#### To be done
Reproduce verbatim the lines of the entries below, from the line containing "Where should I click to: Click the Colorway" through the line containing "Looking at the screenshot, I should pos(187,123).", both lines included.

Element lookup records:

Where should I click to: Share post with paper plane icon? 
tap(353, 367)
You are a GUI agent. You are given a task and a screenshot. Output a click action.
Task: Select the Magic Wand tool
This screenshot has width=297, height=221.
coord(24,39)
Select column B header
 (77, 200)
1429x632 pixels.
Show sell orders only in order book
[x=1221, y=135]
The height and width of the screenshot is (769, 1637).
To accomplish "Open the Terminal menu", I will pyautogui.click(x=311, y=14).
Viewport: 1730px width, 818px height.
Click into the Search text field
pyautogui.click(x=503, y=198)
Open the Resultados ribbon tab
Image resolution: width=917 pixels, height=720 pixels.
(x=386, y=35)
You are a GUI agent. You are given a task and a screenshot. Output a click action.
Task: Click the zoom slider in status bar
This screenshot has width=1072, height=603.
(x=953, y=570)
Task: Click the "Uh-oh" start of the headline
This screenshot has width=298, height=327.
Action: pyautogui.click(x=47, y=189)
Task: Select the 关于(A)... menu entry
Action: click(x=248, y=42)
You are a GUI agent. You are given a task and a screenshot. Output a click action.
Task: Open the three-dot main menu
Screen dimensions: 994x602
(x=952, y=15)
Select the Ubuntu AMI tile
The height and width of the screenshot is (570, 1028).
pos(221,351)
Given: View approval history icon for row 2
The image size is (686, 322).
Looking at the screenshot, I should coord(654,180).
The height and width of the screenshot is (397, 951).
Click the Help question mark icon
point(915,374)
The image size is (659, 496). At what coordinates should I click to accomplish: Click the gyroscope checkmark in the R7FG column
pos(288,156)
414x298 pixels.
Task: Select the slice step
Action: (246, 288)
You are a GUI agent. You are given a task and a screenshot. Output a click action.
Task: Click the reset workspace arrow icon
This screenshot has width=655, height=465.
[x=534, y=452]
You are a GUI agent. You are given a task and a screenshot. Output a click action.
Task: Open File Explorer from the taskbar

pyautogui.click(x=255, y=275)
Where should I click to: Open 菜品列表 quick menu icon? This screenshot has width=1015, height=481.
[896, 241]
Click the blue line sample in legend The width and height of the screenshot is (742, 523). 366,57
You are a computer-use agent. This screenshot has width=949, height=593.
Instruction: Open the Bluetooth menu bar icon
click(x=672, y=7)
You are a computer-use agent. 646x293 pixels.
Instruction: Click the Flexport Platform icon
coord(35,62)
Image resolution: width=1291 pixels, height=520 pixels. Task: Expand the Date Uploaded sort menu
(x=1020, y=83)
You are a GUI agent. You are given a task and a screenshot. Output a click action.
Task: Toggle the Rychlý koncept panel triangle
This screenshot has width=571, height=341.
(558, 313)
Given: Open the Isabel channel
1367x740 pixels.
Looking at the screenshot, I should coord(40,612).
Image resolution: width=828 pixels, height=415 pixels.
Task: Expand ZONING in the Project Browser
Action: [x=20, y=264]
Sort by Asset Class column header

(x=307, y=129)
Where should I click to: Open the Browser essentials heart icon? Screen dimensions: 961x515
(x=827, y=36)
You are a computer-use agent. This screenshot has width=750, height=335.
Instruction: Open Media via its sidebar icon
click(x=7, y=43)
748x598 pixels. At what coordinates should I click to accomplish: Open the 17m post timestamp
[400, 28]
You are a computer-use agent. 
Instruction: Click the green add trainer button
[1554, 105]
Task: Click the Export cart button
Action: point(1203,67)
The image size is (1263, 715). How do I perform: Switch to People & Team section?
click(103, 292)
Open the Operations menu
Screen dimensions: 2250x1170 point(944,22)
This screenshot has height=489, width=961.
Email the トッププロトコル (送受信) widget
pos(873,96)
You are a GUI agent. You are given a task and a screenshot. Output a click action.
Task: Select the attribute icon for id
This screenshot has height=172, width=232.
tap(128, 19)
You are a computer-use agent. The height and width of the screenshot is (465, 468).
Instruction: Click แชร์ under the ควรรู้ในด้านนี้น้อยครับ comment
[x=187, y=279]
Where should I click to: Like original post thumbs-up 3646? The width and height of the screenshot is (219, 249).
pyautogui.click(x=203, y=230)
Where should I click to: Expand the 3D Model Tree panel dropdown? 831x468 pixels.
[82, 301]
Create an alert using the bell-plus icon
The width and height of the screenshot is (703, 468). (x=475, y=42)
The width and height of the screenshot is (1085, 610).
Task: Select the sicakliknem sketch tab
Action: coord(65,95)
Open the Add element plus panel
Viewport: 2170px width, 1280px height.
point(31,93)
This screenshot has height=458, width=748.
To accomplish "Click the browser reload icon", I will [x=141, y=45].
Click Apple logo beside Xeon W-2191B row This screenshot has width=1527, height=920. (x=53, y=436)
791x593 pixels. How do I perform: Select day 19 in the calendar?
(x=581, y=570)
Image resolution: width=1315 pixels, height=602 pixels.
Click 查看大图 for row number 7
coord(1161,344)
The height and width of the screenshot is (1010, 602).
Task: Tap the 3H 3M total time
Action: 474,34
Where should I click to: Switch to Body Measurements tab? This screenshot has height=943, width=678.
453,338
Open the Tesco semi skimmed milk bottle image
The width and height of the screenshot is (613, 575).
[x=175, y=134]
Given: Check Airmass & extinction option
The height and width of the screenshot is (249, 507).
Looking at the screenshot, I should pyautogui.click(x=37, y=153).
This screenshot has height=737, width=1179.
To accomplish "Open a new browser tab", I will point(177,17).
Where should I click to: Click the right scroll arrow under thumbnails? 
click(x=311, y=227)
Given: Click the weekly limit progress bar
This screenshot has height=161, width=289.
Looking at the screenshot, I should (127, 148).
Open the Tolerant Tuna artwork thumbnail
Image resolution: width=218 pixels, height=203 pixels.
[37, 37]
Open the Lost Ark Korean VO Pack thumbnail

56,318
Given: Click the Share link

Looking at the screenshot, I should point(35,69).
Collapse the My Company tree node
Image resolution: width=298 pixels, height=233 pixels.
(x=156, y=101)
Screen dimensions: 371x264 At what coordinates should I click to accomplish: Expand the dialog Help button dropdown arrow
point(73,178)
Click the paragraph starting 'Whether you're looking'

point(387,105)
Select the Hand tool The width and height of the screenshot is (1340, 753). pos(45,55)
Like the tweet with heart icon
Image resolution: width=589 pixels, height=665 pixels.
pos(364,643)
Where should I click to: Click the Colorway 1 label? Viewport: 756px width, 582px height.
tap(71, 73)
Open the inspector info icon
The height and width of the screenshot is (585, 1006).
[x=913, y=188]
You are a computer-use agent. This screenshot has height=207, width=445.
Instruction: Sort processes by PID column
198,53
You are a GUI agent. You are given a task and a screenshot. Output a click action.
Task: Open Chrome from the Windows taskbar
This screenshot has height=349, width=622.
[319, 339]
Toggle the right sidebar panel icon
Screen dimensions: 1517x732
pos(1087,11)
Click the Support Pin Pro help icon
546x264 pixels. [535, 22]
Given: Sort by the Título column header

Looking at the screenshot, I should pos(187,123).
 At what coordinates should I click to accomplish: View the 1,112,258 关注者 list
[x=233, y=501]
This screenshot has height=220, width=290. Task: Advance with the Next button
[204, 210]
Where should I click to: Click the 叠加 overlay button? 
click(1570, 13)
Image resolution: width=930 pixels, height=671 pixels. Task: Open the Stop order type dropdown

#### Written reply
Where should I click to: Click the Colorway 1 label? Viewport: 756px width, 582px height.
tap(71, 73)
Open the inspector info icon
The height and width of the screenshot is (585, 1006).
[x=913, y=188]
You are a computer-use agent. This screenshot has height=207, width=445.
Instruction: Sort processes by PID column
198,53
You are a GUI agent. You are given a task and a screenshot. Output a click action.
Task: Open Chrome from the Windows taskbar
This screenshot has height=349, width=622.
[319, 339]
Toggle the right sidebar panel icon
Screen dimensions: 1517x732
pos(1087,11)
Click the Support Pin Pro help icon
546x264 pixels. [535, 22]
Given: Sort by the Título column header

Looking at the screenshot, I should pos(187,123).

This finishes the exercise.